Perhaps what is required is to limit the overall number of links they can post, in addition to one per post? So while they remain under 50 points, they can post a maximum of three links concurrently?

I realize this is one more point for the team to moderate, but the idea here being trying to help find some middle ground. At least by limiting to a hard number, the system is fairly self regulating.

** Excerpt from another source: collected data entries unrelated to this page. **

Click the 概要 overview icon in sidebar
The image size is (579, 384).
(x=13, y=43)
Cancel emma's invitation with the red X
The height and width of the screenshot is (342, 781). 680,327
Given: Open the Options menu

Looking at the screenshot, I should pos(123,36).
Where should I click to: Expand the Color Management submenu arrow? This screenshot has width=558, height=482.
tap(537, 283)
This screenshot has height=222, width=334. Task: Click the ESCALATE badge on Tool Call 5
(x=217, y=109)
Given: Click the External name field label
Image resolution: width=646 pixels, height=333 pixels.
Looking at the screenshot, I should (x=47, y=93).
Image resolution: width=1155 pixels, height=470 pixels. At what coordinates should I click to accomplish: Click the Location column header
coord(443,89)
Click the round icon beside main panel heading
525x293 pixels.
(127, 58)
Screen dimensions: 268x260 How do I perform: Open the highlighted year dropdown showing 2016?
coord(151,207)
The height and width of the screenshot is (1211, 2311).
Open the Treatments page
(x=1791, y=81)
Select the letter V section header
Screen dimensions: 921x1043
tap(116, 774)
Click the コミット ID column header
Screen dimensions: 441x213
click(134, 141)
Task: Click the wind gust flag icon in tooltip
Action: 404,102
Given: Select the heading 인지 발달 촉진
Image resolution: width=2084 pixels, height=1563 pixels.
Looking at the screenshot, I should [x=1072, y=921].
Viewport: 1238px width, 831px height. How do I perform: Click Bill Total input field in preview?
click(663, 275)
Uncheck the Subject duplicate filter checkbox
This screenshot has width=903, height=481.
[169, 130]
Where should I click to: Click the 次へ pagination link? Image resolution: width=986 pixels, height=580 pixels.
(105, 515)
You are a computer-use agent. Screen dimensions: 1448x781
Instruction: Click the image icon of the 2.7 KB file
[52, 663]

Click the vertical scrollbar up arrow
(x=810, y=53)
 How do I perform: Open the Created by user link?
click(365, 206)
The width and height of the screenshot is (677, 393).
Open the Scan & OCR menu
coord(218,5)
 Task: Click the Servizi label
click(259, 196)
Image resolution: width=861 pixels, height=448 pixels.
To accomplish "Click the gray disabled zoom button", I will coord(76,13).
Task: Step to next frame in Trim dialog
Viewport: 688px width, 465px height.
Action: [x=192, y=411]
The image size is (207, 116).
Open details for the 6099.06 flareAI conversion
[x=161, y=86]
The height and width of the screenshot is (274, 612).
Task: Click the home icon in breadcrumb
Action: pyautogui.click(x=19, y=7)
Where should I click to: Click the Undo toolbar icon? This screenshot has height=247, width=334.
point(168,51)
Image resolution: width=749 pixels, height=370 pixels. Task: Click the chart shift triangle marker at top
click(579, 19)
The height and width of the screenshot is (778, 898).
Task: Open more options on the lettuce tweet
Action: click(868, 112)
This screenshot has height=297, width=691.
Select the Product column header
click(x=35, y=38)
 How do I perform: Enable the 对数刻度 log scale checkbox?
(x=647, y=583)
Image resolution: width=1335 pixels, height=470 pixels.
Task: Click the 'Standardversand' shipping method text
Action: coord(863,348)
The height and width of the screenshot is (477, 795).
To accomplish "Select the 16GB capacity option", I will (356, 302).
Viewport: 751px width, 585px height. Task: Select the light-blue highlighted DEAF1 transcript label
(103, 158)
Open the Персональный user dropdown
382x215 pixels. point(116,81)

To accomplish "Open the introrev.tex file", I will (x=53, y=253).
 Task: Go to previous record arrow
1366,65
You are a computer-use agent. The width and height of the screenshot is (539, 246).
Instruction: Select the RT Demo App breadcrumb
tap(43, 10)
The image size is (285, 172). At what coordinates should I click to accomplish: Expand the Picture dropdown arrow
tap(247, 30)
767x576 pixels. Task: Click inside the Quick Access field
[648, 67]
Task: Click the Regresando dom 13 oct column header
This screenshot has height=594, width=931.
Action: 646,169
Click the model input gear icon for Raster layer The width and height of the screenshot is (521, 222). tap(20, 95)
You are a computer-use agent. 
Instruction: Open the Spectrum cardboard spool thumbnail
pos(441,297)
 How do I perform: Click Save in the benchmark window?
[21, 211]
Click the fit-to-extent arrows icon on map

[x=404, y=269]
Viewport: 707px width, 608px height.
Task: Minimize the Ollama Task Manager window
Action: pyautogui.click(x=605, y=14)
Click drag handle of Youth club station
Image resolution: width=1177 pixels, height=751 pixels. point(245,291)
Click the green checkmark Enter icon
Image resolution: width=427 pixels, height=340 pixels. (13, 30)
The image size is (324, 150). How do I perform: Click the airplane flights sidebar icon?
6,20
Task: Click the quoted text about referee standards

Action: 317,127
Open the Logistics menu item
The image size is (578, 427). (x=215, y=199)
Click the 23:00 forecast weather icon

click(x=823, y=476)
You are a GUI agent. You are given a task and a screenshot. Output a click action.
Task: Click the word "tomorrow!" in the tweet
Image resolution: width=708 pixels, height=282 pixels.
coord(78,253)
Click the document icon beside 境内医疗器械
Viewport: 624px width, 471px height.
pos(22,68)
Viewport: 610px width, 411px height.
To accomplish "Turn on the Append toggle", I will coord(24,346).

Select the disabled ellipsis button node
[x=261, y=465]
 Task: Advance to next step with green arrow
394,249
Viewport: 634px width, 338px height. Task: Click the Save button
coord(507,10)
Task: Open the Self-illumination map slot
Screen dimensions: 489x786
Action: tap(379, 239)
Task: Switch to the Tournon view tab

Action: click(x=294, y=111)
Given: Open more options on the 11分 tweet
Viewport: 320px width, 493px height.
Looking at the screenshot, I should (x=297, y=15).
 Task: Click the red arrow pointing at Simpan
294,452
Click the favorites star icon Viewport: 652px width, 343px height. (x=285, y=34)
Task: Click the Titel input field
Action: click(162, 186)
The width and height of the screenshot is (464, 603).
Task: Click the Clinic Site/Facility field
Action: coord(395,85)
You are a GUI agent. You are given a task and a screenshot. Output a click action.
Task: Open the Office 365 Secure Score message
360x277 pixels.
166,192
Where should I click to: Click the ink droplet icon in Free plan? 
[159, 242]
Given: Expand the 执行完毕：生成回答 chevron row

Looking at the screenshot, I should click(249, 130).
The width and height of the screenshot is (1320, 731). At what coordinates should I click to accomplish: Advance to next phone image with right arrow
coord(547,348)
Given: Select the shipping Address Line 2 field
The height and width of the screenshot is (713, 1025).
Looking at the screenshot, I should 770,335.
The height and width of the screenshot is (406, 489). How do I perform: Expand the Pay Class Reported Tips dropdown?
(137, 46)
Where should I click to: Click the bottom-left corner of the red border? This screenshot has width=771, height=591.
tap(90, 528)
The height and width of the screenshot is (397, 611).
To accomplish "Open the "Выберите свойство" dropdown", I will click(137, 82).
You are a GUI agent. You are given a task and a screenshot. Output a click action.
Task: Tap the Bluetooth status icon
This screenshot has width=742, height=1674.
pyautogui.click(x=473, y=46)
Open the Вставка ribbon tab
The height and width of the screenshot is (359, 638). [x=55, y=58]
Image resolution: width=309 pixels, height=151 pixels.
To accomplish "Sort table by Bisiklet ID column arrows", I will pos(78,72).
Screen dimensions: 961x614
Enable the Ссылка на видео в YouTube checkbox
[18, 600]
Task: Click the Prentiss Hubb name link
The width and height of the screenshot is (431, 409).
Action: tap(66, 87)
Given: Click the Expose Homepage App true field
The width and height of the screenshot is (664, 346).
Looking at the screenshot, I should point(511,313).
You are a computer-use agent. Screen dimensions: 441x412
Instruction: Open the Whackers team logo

  • "they can post a maximum of three links concurrently" ? eh? I don't get what you mean by that, "oh, I need another link, lets go back, find where I last used one, and delete that!" ? Feb 15, 2011 at 22:12
  • 1
    If it causes them to quit spamming quite as often, or causes them a lot of headache to be spammy, sure. Spam is effective when it's automated. When it's a hassle it's called advertisement.
    – jcolebrand
    Feb 15, 2011 at 22:16
  • I just see that limitation being more detrimental to new users, and it still wont solve the problem of them scaling out by just having more users. Feb 15, 2011 at 22:18
  • @Kent ~ So you're id'ing two problems: multiple posts by the same user or group of users (aka sockpuppeting) and one user spamming multiple times. I'm proposing a hassle for the second one, in addition to the other hassles. For the sockpuppeting, there's already lots of tools for that one, such as /review (which you should be using already)
    – jcolebrand
    Feb 15, 2011 at 22:23
  • But they're both really the same behaviour pattern and can be targeted by the same mechanisim. And /review doesn't help target sock-puppeting very well, you see the occasional evidence of spam in there, and when you see it, you suspect the user of being a spammer, and then visit their profile, and THEN discover their spam history. Feb 15, 2011 at 22:26
  • And then you work out what they were spamming, and then search for it, and discover several other users were spamming that too. Feb 15, 2011 at 22:27
  • So I think I see what you're saying but I feel like this is a different way to achieve the goal you're asking for. I'm just one guy, doesn't mean I know all the answers.